§ BRANO SCELTO
+-------+

Suore dell'Immacolata

Altri motivi di amare Gesu Cristo

 

ALTRI MOTIVI DI AMARE GESÙ CRISTO

(Seconda Istruzione)

Grande sprone ad amare Gesù Cristo è certamente il considerare quanto Egli sia amabile per Se stesso, per le infinite perfezioni che in Sé contiene, come Dio e come uomo, poiché, se un po’ di bellezza, se una minima perfezione che si trovi in una miserabile creatura, è capace di abbagliarci gli occhi, di meravigliarci la mente, d’incantarci, quasi con magica forza, il cuore, come può essere che l’insieme e l’unione di tutte le bellezze, di tutte le perfezioni divine ed umane, spirituali e materiali, qual’è Gesù, non basti ad appagare il nostro spirito, a conquistare il nostro cuore e a meritare il nostro amore?

Così pure, un’enorme spinta ad amare Gesù è il pensare che Egli ha amato noi di un amore immenso, perché solo l’amore è il prezzo giusto con cui si può pagare l’amore, e ne è il mezzo più efficace per farsi amare.

Questi sono i due primi motivi che, come abbiamo visto l’altra volta, ci devono indurre ad amare Gesù Cristo, Signor nostro, di tutto cuore, ma non sono i soli motivi. Due altri ci si presentano così efficaci, che quasi a viva forza trascinano a questo amore.

Questi sono:

1°) perché Gesù desidera ardentemente d’essere amato;

2°) perché, per esserLo, ci ha arricchiti di beni infiniti a costo dei Suoi patimenti; come appunto considereremo questa sera.

+-------+

§ DATI DA USARE

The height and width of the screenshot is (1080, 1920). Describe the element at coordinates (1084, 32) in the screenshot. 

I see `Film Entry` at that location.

+-------+

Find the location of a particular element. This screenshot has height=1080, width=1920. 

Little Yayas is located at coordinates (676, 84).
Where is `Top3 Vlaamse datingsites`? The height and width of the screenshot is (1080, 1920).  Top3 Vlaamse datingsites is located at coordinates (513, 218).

+-------+

§ DA FARE
a) Ricopia senza alcuna modifica le righe dei record, cominciando da quella che contiene "The height and width of the screenshot is (1080, 1920). Describe" e arrivando fino a quella che contiene "at that location.", incluse entrambe.
b) Scrivi il seguito del brano sui motivi di amare Gesù Cristo, riprendendo dal punto in cui si ferma.

§ ESITI DEI COMPITI
a)
The height and width of the screenshot is (1080, 1920). Describe the element at coordinates (1084, 32) in the screenshot. 

I see `Film Entry` at that location.

b)
Davide, nei salmi, si meraviglia che Dio, re dei re e Signore dei dominanti, si degni di ricordarsi degli uomini; e Giobbe rimane attonito al vedere che Dio non disdegna di riguardare l’uomo, miserabile creatura, e di porre in lui il Suo divino amore.

Ma che avrebbero detto questi due profeti se avessero visto Dio, d’immensa maestà e grandezza, beatissimo in Se stesso, non bisognoso di alcuno, desiderare e chiedere istantemente all’uomo l’amor suo? Eppure questa sollecitudine e questo ardore che Dio ha di vedersi amato dagli uomini, ci viene spiegata in cento passi della Divina Scrittura.

Questo ci dimostra la voce premurosa della Sapienza che esclama: «Praebe, fili mi, cor tuum mihi».

Questo ci fanno intendere nei sacri cantici le tenere sollecitudini dello sposo, che è la figura di Gesù, il quale con ardore invita la sposa, che è l’anima fedele, ad amarLo, ad accoglierLo, ad aprirGli la porta del suo cuore: «aperi mihi, soror mea, sponsa mea».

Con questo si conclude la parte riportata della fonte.